Claude Code release notes: 2.1.185 makes waiting agents easier to read
Part of the series: Claude Code release notes

Claude Code 2.1.185 is not a big feature launch. It is a small release about how an agent sounds when it is waiting. That is exactly why it matters. In a team where Claude Code runs longer coding sessions, one status line can decide whether someone lets the job continue, restarts everything or debugs the wrong thing.
A coding agent is an AI assistant that can read code, suggest changes and sometimes run tools inside a development workflow. When it waits for an API response, people need to see the difference between a pause, a retry and a real failure.
Source: Claude Code changelog, GitHub release v2.1.185, npm registry latest.
Claude Code release notes: 2.1.185 makes waiting less dramatic
The verified change is narrow: Claude Code replaces No response from API · Retrying in … with Waiting for API response · will retry in …. The signal also appears after 20 seconds of silence instead of 10.
That is more than copy polish. The old text could sound like an API outage. The new one says more plainly that Claude is waiting and will try again. For a developer, that lowers the temperature a little. For a team building routines around Claude Code, it is a better operational receipt.
Source: Claude Code changelog and GitHub release v2.1.185.
What this means for practical Claude workflows
If you use Claude Code as a coworker in a repo, treat this as a reminder: the agent's status messages are part of the workflow. They should make sense to the person reviewing the work later, not only to whoever happened to be watching the terminal.
One simple move is to add a short run log to agent sessions:
- which Claude Code version ran
- what the agent tried to do
- whether it waited for the API, a tool or human approval
- what happened after the retry
- which person approved the next step
An approval gate is the point where a person must say yes before the agent writes, deploys, changes data or uses more sensitive tools. It does not need to be heavy. It does need to be visible.
Source: Claude Code changelog. The changelog page also says claude --version shows the installed version.
Use the signal without overreacting
This is not a reason to rebuild your whole Claude setup. It is a good moment to remove old assumptions from team instructions. If your runbooks say No response from API always means an outage or hard stop, they are already a little too blunt.
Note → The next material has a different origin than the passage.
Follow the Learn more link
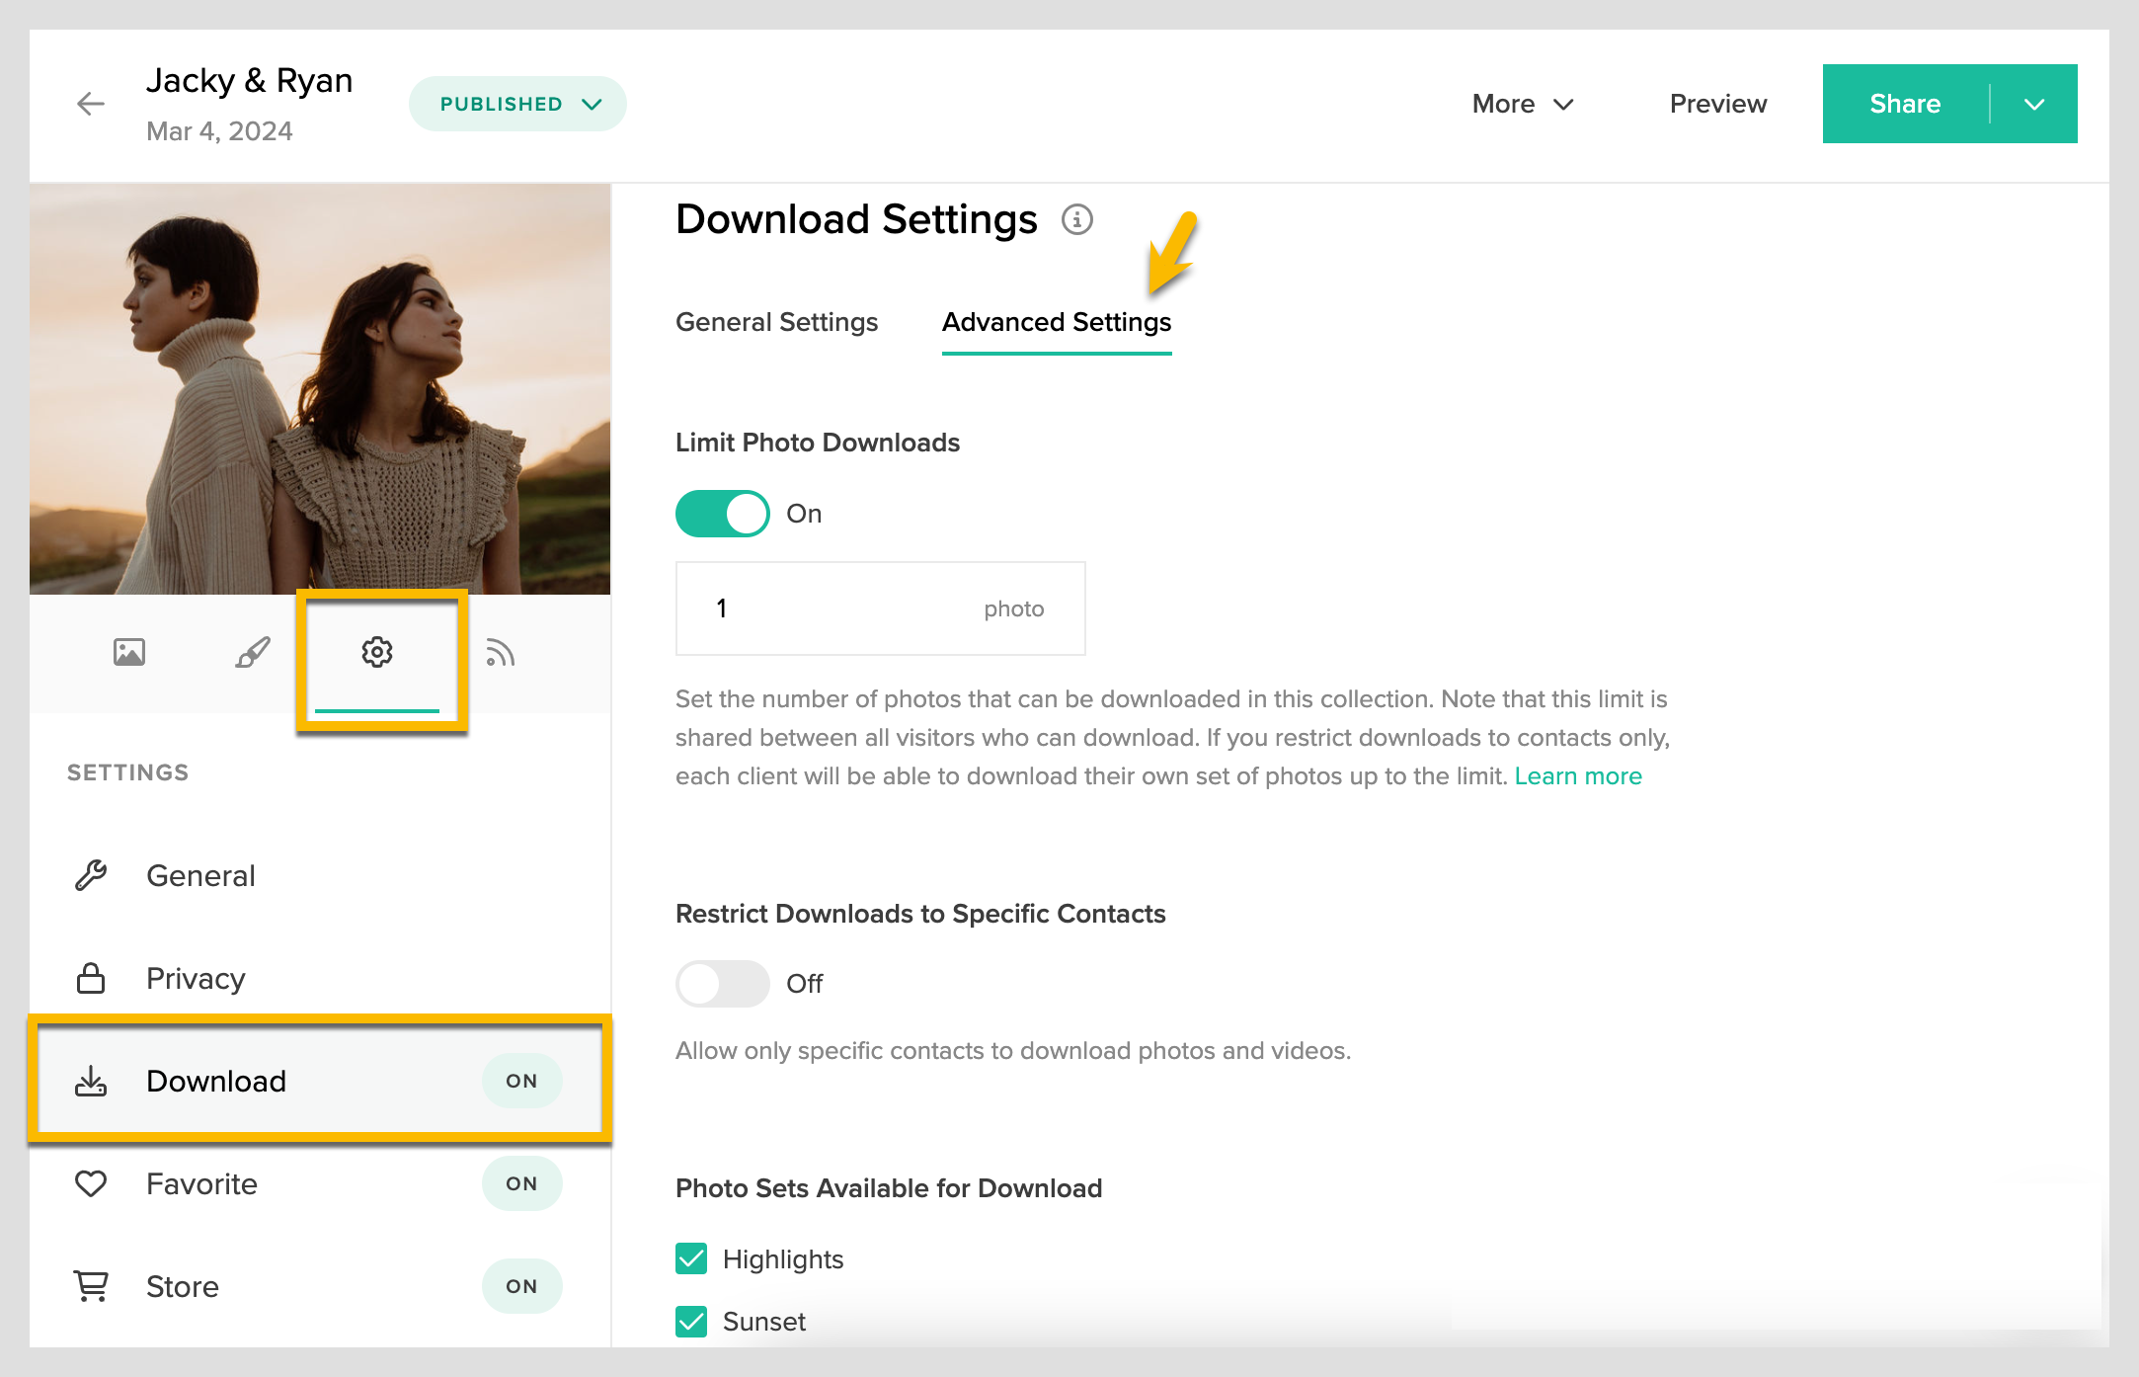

For Hammer readers, the practical lesson is simple: when AI agents start running real workflows, you need more than better prompts. You need small operational receipts. Version line, status line, retry, log, permission and human decision. That is often where Tool Forge work starts, especially when Claude connects to repos, tickets, documents or internal tools through scoped permissions, environment variables or a secret manager, redaction, approval gates and audit logs.
Try this prompt this week
Human step: run claude --version in the environment where your team uses Claude Code, then open your current runbook or project instruction file.
Read our Claude Code runbook and the latest agent logs in this project.
Find places where waiting, retrying, human approval and real errors are mixed together.
Propose a short status template for the next agent run.
Include version, waiting status, next step and who should approve changes.
Write it for a developer who needs to understand this later.
Good output should include:
- a short template that fits in a PR or issue comment
- a clear split between API waiting and failure
- a visible approval gate before writing, deploy or sensitive tool access
- one simple line for version and retry status
Hammer's angle
Small release notes can look boring, but they often show where AI work is becoming operations. When the status gets clearer, it is easier to let the agent work without losing control. Start there: make the next Claude run readable for someone who was not present when it happened.
FAQ
What changed in Claude Code 2.1.185?
Claude Code now shows "Waiting for API response · will retry in …" after 20 seconds of silence, instead of the older wording that sounded more like an API failure after 10 seconds.
Why does a small status line matter?
For teams that let coding agents work for longer sessions, clearer waiting language reduces the chance that someone cancels a run too early or debugs the wrong thing.
Should we update our runbooks?
Yes, if your instructions treat "No response from API" as a failure. Update them so waiting, retrying, human approval and real errors are logged separately.